Iranian author of the novel ‘A Thousand Splendid Suns,’ who was murdered in his country in 1979, at the age of 36

Iranian screenwriter and director Mehran Karimi Nasseri, who authored the epic love story ‘The Terminal,’ has died in Paris at the age of 36. He is the second Iranian to be killed by Islamic State (IS) suicide bombers in recent years.

Karimi Nasseri was born in 1961 in the southern city of Shiraz, where he attended school to become an engineer. Nasseri moved to Paris in 1993 to study filmmaking and screenwriting. After graduating, Nasseri became an art director in the French film industry. He was also a founding member of the Iran-based, filmmaking studio, Cinepois and was a member of the Iranian Writers and Cinema Association (IWCA).

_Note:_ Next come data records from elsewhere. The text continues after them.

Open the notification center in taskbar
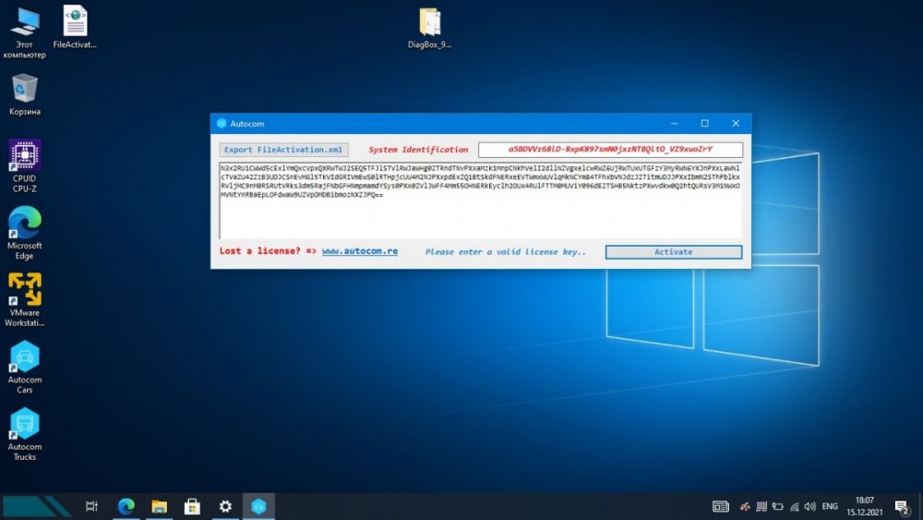Viewport: 923px width, 520px height. pos(902,506)
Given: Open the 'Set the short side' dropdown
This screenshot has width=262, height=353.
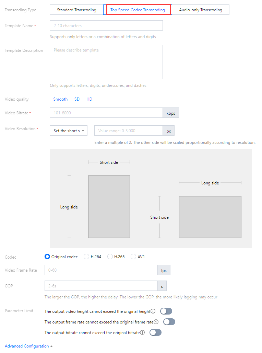Looking at the screenshot, I should click(69, 131).
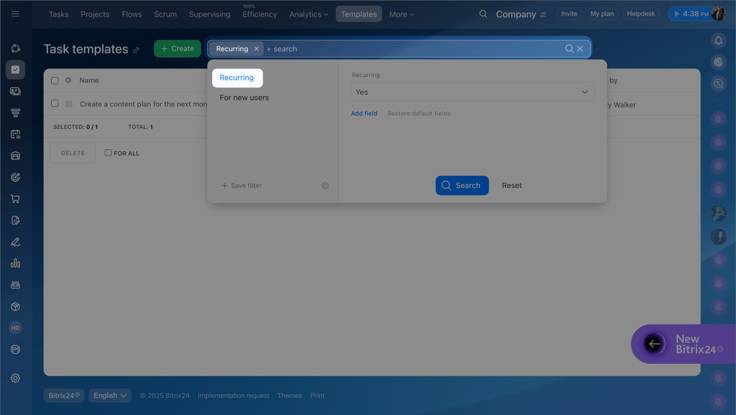Open the settings gear in left sidebar

[16, 378]
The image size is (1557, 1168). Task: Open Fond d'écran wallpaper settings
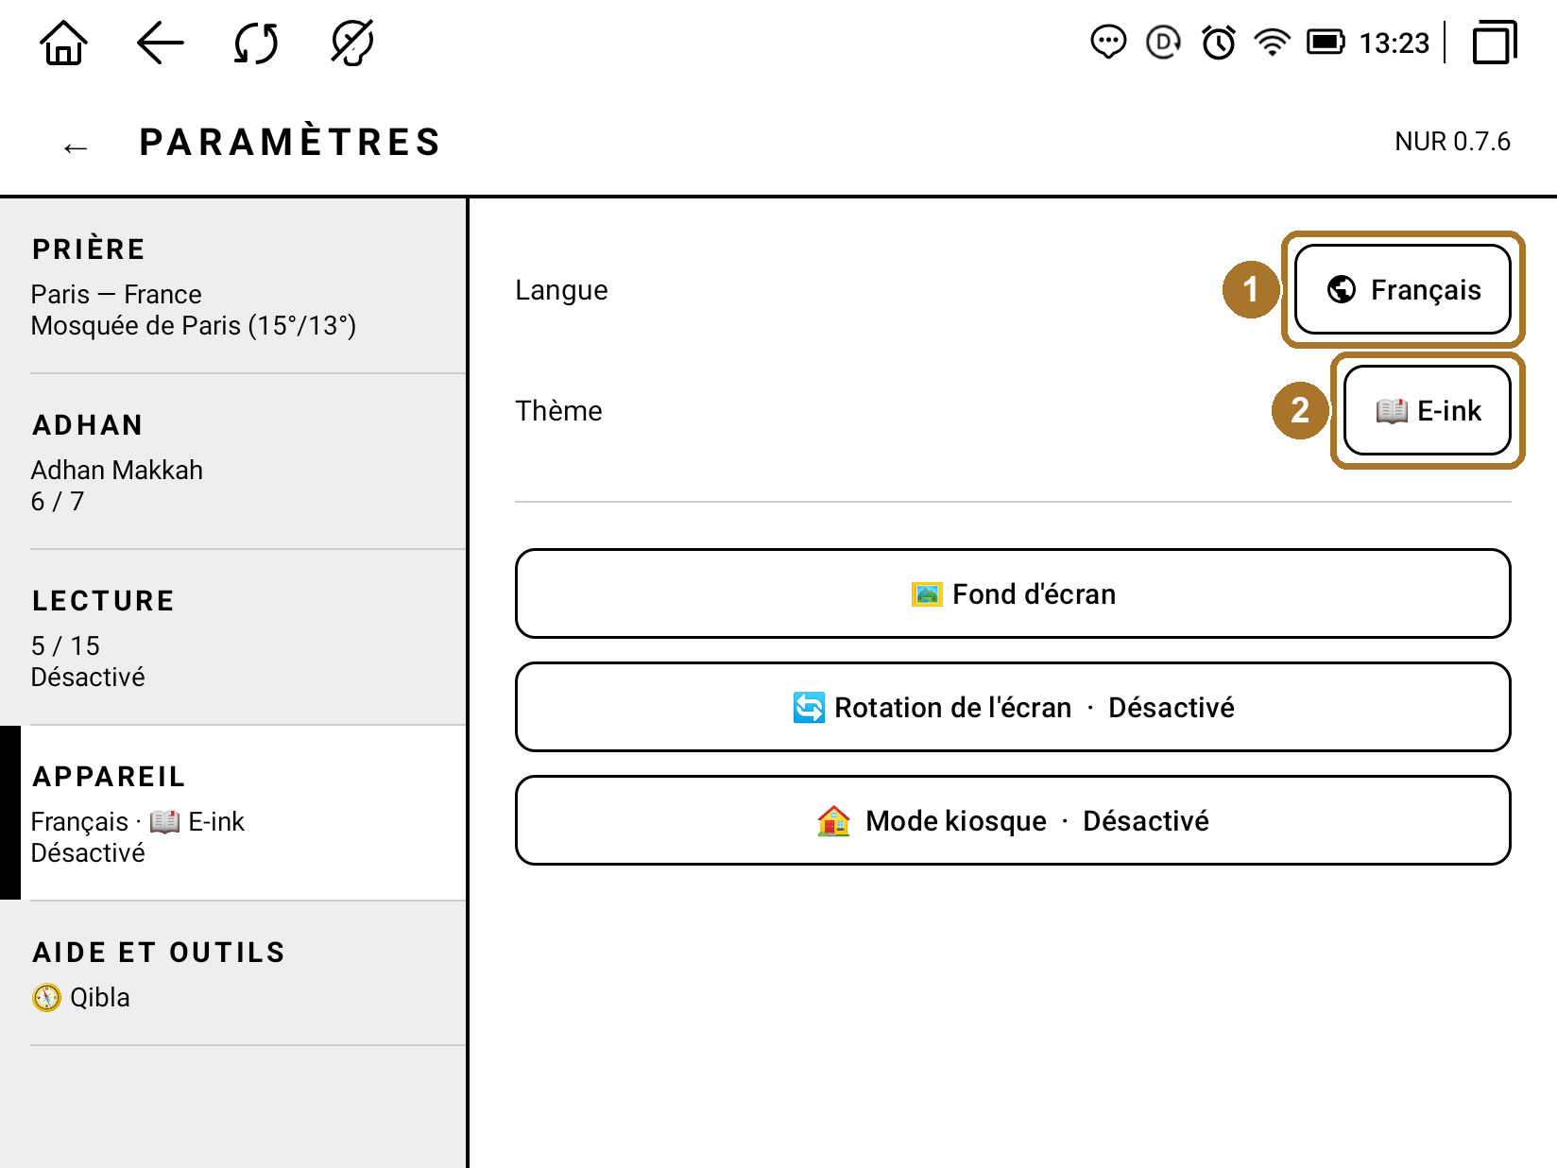pyautogui.click(x=1013, y=593)
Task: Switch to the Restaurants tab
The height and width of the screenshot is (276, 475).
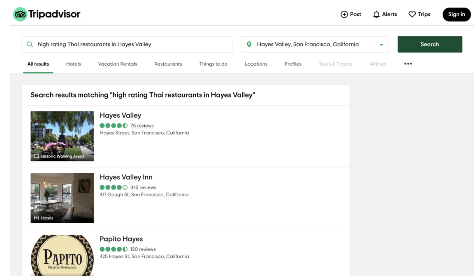Action: (168, 64)
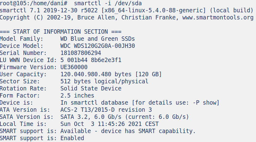Click the START OF INFORMATION SECTION header
Screen dimensions: 256x142
tap(61, 32)
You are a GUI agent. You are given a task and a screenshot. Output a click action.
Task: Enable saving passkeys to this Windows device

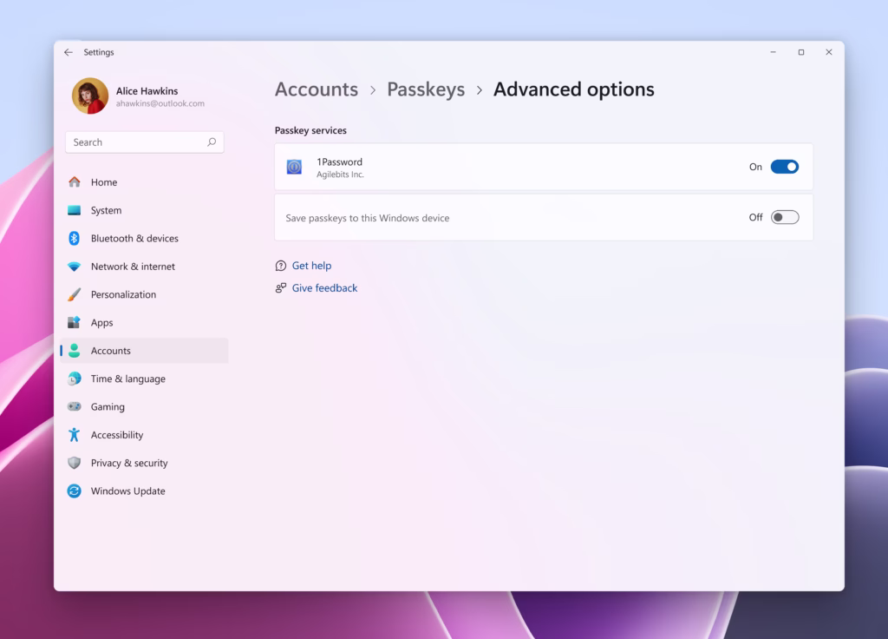tap(785, 217)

In 1995, Nasseri published his first novel, “The Golden Door.” The story follows the rise and redemption of a young man in a small Iranian town. The novel won a National Book Award in 1995.

“The Golden Door” also went on to be made into a movie for Iranian audiences by Abbas Kiarostami in 1999.

The movie, written by Abbas Kiarostami, starred Noor Taghi as Nasseri, which was released in Iran in 2000.

Nasseri took his stage name Mehran Karimi in 1992, adding “Karimi” to his first name in tribute to the famous Persian poet and poetess, Hamzeh Khazai. Nasseri’s first novel, “The Golden Door,” was published under the name Mehran Karimi.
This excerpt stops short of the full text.